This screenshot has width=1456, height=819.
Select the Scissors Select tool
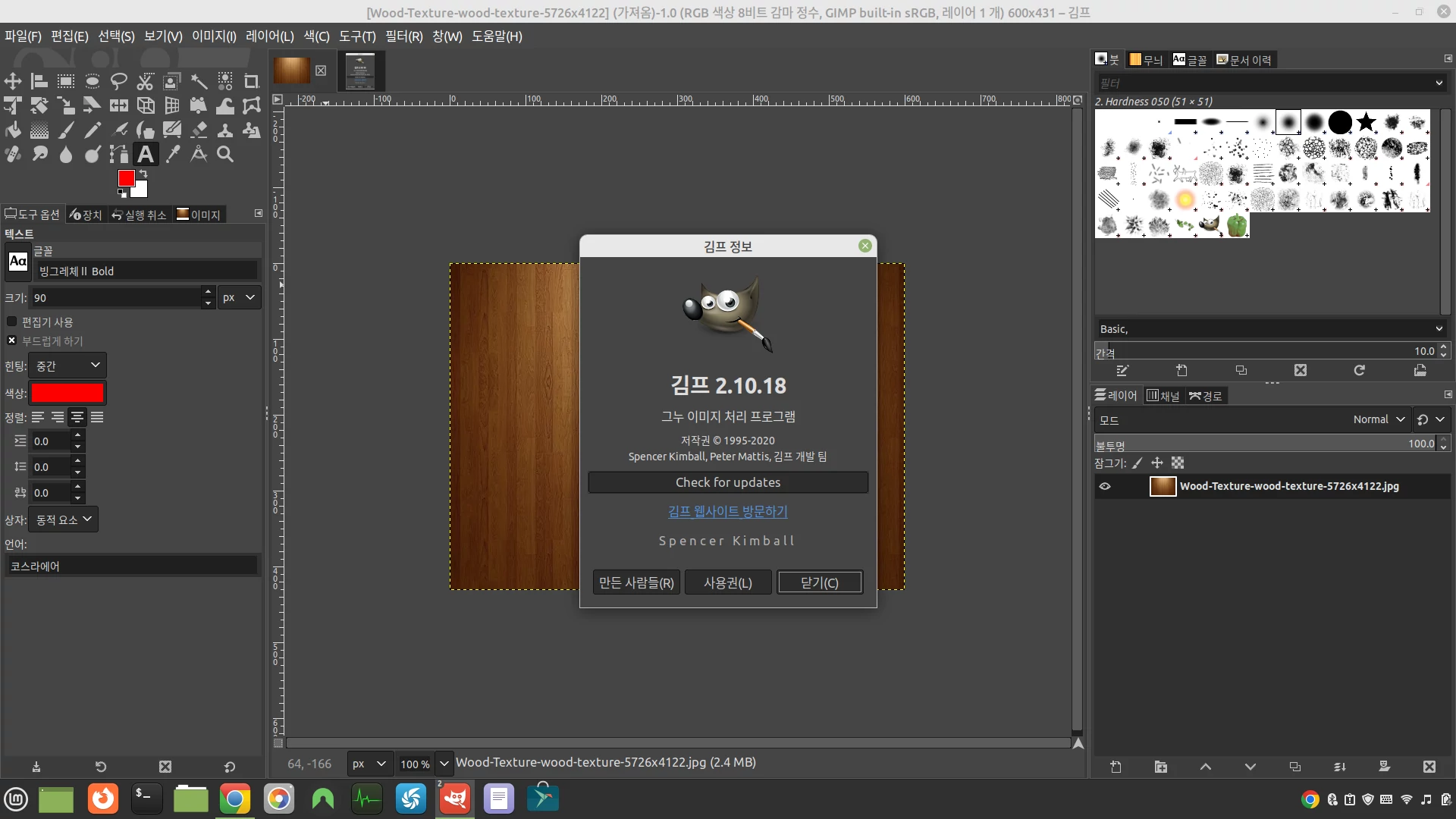(145, 81)
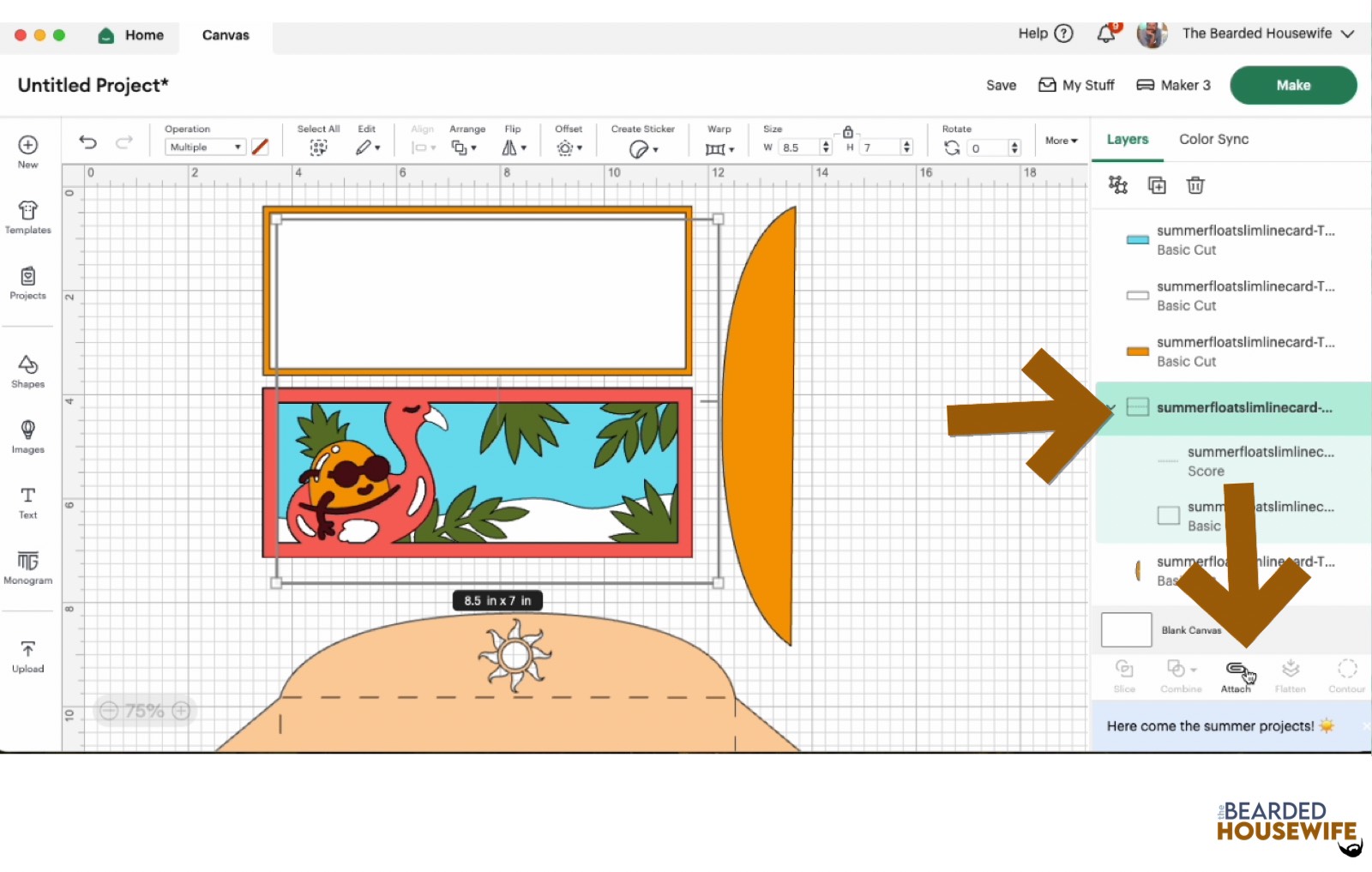Collapse the selected summerfloatslimlinecard group
The width and height of the screenshot is (1372, 872).
click(1111, 407)
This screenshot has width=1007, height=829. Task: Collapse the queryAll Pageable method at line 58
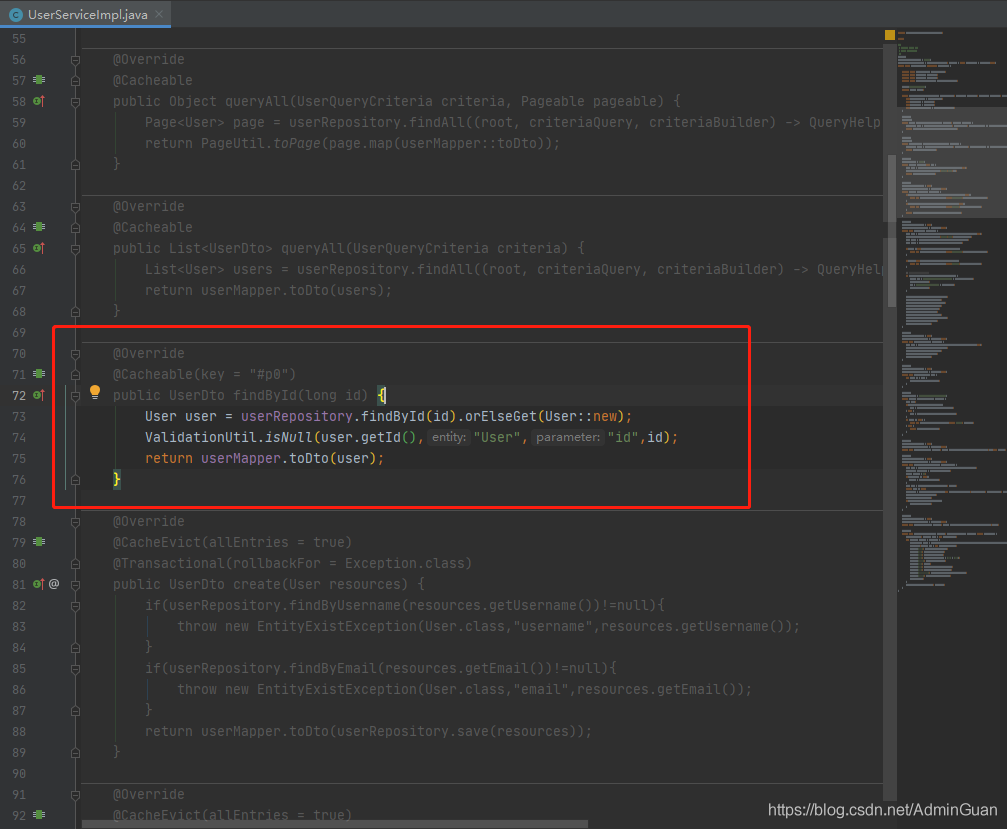click(75, 101)
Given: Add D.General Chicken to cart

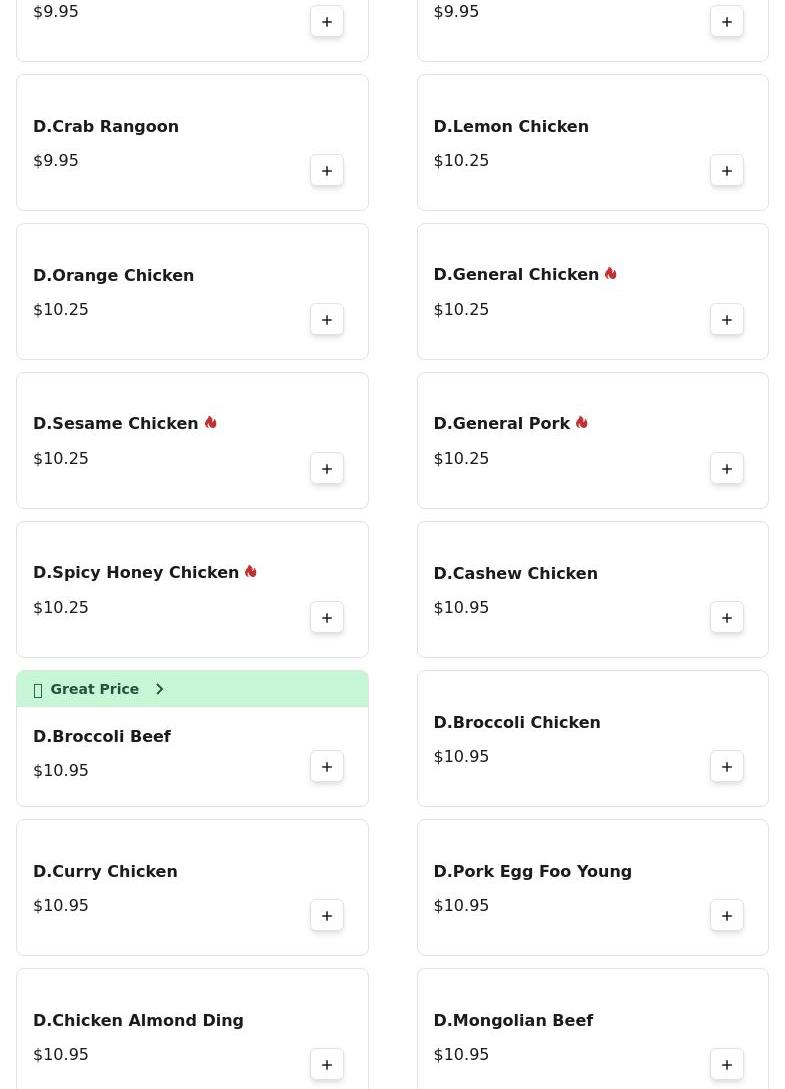Looking at the screenshot, I should point(727,320).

- _Exercise_: Copy out every line of the data above word for word, but leave out the pictures.

- _Answer_:
This screenshot has width=1456, height=819.
Select the Scissors Select tool
(145, 81)
Collapse the selected summerfloatslimlinecard group
The width and height of the screenshot is (1372, 872).
click(1111, 407)
This screenshot has width=1007, height=829. Task: Collapse the queryAll Pageable method at line 58
click(75, 101)
Given: Add D.General Chicken to cart

Looking at the screenshot, I should point(727,320).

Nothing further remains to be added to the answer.